NVIDIA / spark-rapids

Spark RAPIDS plugin - accelerate Apache Spark with GPUs
https://nvidia.github.io/spark-rapids
Apache License 2.0
789 stars 228 forks source link

[FEA] Stage level scheduling support - plugin requires/allows only 1 gpu and always inits #1916

Open tgravescs opened 3 years ago

tgravescs commented 3 years ago

Is your feature request related to a problem? Please describe. If users are using the stage level scheduling feature in spark 3.1.1 with our plugin, they won't be allowed to say create a new ResourceProfile with 2 GPUs if they want to use that for AI/ML because of our check in the plugin that requires only 1 GPU.

ie the case is ETL using the spark rapids plugin, use stage level scheduling to reconfigure containers to run ML, if that ML needs more then 1 GPU it fails currently.

The other issue here might be that the plugin always initializes and currently stage level scheduling doesn't have a way to shut that off per ResourceProfile.
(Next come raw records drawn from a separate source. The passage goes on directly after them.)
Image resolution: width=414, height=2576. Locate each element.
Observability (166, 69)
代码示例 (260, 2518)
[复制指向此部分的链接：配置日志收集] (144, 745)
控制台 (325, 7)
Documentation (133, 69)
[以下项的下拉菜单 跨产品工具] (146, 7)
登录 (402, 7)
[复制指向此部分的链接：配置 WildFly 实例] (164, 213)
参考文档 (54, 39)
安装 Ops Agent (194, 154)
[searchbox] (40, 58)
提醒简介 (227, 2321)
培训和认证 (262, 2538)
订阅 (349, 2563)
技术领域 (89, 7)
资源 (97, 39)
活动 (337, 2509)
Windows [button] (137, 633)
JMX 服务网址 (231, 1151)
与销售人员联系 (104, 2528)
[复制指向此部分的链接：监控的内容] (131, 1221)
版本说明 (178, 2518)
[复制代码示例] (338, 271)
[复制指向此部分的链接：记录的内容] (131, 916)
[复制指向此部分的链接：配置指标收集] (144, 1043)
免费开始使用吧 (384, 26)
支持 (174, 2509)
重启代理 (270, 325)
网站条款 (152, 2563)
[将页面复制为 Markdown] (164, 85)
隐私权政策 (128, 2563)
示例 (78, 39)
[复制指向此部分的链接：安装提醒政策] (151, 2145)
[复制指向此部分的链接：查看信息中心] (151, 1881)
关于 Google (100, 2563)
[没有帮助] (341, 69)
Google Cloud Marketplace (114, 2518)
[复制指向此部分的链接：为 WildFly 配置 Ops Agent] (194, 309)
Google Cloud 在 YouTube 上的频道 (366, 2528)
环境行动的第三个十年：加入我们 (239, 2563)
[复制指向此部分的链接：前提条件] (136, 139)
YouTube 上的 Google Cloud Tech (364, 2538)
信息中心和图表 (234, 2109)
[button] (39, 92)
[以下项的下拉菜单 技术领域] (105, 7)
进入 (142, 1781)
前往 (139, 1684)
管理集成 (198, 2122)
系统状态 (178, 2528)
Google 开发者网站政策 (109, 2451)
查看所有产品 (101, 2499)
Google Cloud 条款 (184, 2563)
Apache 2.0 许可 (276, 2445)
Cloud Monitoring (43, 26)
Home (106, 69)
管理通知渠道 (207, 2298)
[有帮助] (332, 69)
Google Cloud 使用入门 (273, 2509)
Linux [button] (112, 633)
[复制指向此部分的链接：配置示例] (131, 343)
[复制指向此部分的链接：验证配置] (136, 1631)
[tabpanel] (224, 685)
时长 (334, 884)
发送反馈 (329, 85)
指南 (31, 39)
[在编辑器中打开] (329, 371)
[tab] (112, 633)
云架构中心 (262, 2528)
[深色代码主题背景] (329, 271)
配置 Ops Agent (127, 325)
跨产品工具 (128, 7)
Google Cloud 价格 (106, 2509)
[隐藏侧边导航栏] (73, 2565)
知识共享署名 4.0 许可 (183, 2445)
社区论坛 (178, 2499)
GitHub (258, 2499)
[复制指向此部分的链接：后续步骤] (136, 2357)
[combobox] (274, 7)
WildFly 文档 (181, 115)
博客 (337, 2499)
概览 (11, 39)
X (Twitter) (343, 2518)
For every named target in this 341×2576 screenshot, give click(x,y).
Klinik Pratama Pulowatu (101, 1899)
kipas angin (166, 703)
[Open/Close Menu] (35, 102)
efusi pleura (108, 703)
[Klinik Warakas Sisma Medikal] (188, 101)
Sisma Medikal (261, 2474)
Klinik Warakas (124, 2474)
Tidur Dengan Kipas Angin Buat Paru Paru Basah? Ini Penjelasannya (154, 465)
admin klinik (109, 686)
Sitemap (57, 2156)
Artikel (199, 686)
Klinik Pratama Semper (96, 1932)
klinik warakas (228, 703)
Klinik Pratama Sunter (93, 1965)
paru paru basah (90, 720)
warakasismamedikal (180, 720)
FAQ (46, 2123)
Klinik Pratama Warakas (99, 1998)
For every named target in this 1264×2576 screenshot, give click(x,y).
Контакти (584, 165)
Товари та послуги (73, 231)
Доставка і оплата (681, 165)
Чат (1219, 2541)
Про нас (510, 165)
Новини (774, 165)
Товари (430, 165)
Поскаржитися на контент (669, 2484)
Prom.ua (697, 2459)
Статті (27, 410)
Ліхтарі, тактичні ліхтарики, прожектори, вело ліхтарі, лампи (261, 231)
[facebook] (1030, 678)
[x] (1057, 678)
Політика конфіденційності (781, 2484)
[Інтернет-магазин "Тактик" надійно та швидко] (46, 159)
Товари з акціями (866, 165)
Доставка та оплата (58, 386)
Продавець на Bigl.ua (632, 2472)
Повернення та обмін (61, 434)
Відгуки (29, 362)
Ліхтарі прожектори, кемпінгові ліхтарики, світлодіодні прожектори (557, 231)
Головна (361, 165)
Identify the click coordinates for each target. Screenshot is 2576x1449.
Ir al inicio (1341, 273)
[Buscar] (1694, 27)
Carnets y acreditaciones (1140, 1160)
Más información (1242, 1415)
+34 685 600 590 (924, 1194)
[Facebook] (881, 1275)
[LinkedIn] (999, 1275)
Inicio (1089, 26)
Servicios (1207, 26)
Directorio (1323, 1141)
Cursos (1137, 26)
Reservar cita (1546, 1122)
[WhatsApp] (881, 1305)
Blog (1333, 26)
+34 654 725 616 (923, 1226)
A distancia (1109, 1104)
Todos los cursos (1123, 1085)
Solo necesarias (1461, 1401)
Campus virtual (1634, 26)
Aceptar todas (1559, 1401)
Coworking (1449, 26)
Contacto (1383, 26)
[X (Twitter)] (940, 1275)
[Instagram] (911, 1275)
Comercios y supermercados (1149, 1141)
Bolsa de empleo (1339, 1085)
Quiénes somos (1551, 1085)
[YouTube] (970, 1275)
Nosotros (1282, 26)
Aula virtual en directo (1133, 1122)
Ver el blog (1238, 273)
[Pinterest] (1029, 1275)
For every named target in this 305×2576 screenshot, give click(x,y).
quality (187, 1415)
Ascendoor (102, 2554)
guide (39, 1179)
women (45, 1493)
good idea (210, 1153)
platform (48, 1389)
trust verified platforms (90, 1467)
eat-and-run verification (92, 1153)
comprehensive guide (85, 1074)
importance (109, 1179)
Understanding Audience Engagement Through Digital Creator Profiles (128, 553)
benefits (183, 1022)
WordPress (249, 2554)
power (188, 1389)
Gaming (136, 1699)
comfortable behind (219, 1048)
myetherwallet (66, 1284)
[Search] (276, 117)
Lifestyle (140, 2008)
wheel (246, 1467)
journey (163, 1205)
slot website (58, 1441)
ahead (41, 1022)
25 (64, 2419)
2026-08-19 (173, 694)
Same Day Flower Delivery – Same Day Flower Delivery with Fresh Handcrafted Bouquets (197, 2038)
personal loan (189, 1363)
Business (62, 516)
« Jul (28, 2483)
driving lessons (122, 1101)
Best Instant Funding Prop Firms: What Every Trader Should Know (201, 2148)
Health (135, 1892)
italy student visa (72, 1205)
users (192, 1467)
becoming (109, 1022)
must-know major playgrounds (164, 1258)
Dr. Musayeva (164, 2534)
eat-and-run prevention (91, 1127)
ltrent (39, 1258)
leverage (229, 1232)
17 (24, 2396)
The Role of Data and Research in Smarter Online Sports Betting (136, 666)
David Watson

So perhaps we want config for that as well so that the plugin doesn't use GPU memory in a stage that wants GPU for ML.

tgravescs commented 3 years ago

I might have to do this for the GTC demo, so assigning myself, if I don't I can update priority.

tgravescs commented 3 years ago

I was able to do the demo without changes, so putting the needs triage back on so we can discuss and prioritize.